Me puse en pie y me dirigí hacia la piedra. Gérard me siguió. Allí, en el moho, pude localizar sus diminutas huellas.

—Entonces lo vimos de verdad —dijo Gérard.

Asentí.

—Vimos algo. ¿Lo habías visto antes?

—No. ¿Y tú?

Negué con la cabeza.

—Julián dice que lo vio una vez —comentó—, de lejos. Dice que sus perros se negaron a darle caza.

—Era hermoso. Cola larga y sedosa, cascos brillantes…

—Sí. Papá siempre lo tomó como un buen presagio.

—Me gustaría hacerlo a mí también.

—Un momento raro para aparecer… Todos estos años…

Asentí otra vez.

—¿Hay algo especial que debamos hacer? Siendo nuestro patrón y todo eso… ¿Deberíamos hacer algo?
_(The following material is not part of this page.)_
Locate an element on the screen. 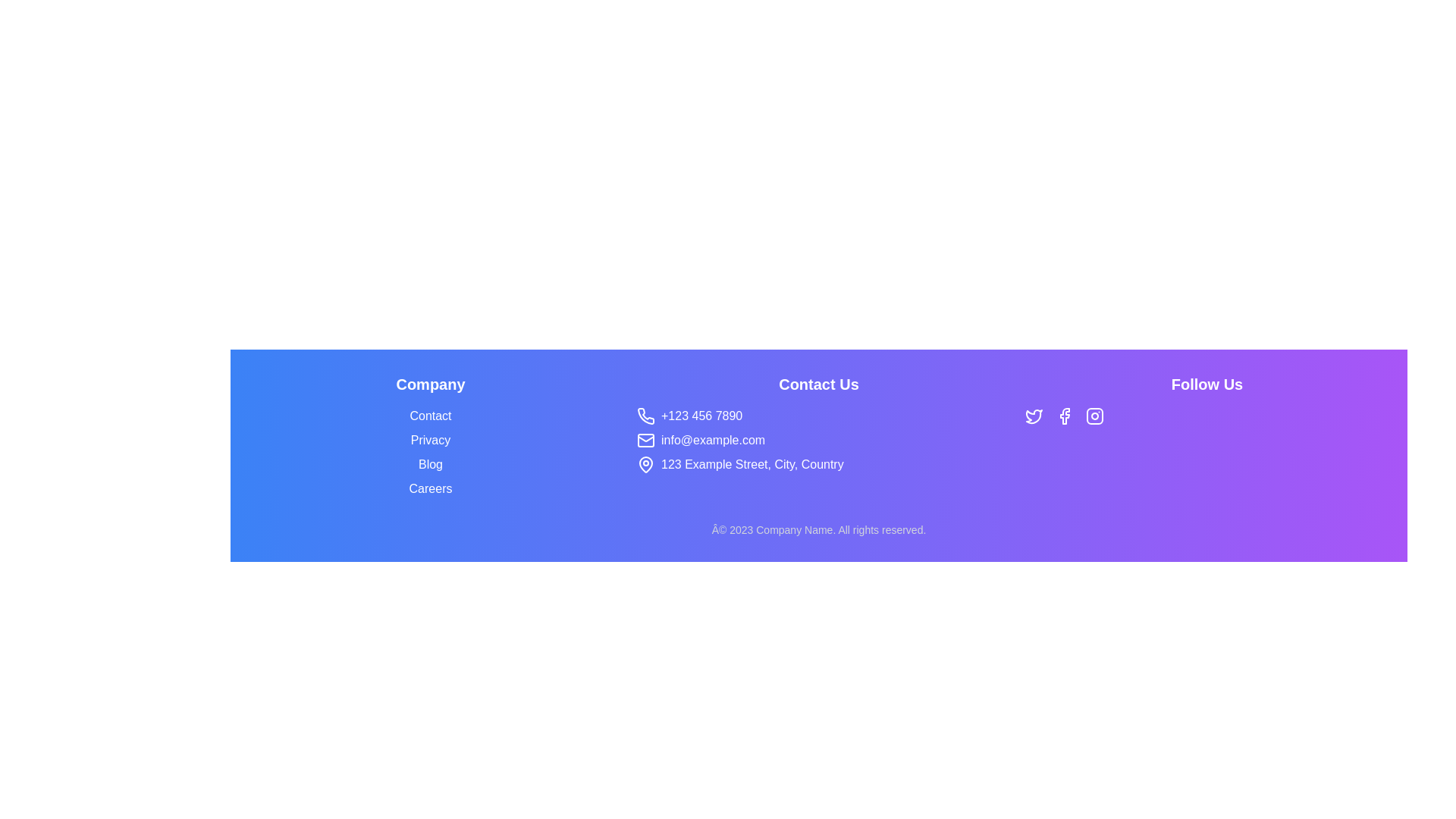 This screenshot has width=1456, height=819. the text label under the 'Company' header in the footer section is located at coordinates (429, 416).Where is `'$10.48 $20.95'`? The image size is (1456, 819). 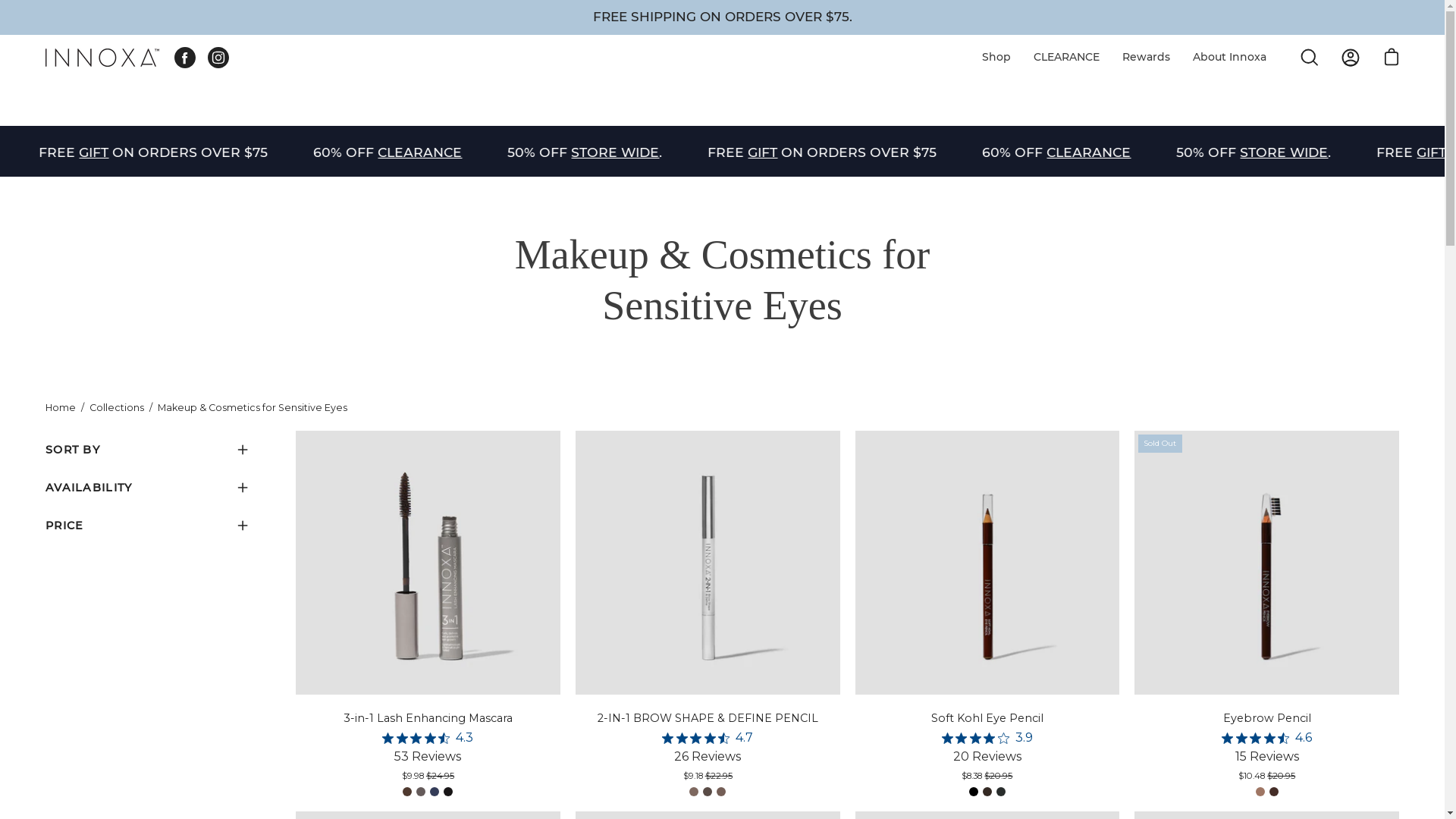 '$10.48 $20.95' is located at coordinates (1266, 776).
—Si lo hay, Papá nunca me lo dijo —contesté. Le di unas palmadas a la roca donde había aparecido—. Si anuncias algún giro en nuestra suerte, si nos traes alguna medida de gracia… gracias, unicornio —dije—. E incluso si no lo haces, gracias por el resplandor de tu compañía en un tiempo oscuro.

Entonces nos dirigirnos hasta el manantial y bebimos de él. Aseguramos nuestro sombrío paquete en el lomo del tercer caballo. Caminamos conduciendo a nuestras monturas hasta que estuvimos lejos del lugar, donde, salvo por el agua, todo se había quedado muy quieto.